Covenant on sustainable development
Ms Alibhai has been part of a group, along with Mr Shezad, who have set up the Al-Mizan Covenant, a statement on the Islamic principles of environmental protection, building on the work of the Islamic Declaration on Global Climate Change.
“What we can expect out of Al-Mizan, thinking about how we structure our work, is the implementation of some of the principles that are spoken about,” she says. These include youth groups and a global convening platform that speaks about and tries to mobilise local grassroots networks from within.

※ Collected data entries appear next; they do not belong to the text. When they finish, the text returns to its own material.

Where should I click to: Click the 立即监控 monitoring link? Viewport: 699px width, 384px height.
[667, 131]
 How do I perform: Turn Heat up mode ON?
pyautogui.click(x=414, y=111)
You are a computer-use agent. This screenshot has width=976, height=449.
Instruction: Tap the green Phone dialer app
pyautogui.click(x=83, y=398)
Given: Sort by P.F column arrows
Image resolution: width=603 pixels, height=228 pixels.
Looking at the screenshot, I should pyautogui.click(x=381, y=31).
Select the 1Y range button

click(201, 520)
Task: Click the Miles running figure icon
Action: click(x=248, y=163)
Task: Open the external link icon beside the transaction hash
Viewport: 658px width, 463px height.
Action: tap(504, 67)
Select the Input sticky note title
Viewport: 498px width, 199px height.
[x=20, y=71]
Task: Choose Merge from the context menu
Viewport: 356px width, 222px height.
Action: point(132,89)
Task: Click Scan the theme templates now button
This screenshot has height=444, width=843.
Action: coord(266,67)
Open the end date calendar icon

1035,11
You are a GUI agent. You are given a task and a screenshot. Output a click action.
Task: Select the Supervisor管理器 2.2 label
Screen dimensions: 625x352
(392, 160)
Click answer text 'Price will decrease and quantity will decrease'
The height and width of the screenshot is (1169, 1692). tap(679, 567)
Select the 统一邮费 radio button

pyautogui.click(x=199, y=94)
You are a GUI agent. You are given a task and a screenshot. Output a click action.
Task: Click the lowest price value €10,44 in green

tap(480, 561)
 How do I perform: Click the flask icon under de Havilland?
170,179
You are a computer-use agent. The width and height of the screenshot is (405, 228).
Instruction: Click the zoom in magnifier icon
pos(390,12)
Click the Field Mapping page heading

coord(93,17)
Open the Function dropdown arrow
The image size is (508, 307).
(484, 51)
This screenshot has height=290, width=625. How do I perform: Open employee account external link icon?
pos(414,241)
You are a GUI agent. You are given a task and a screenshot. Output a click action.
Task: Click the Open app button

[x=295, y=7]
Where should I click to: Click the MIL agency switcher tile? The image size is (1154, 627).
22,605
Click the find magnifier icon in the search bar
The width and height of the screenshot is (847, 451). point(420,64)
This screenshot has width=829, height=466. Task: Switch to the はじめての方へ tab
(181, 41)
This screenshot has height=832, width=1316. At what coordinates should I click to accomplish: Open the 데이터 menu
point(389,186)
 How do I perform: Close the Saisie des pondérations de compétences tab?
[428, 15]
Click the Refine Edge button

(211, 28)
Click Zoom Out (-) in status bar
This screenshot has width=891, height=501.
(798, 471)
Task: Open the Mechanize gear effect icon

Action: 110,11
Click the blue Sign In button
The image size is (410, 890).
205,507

Jordanian royalty have committed to building an Al-Mizan park. “So, taking the principles of Al-Mizan and sustainable conservation, environmental action, mobilising Muslims and the network, we will be able to turn it into a real concrete project about how we can conserve degraded lands, or at least restore degraded lands,” Ms Alibhai added.
Eco-friendly mosque in Cambridge
A live example of the work these groups are aiming for is embodied in Europe’s first eco-friendly mosque.
The Cambridge Central Mosque’s architectural design, with advanced technology, makes it able to achieve a near-zero carbon footprint. It pays homage to “natural forms and materials with its forest-like vaulting”.
Grey water and rainwater are used to flush lavatories, and to irrigate the grounds. The building uses natural lighting, supplemented by low-energy LED bulbs and photovoltaic cells on the roof that generate renewable energy from sunlight. The cooling and heating system is well insulated and naturally ventilated. Heat pumps in the building’s basement ensure that more energy is produced than is consumed. It also extracts energy from the relatively stable temperature of the air or ground water, heating the building as needed and cooling it at times of high occupancy or “excess heat gains”.
Abdal Hakim-Murad, founder and chairman of the Mosque, notes: “Islamic civilisation has been based on the rejection of waste as an underestimate of God’s blessing, and so in the construction of the new mosque here in Cambridge, we were very much at the forefront of the local environmental movement.”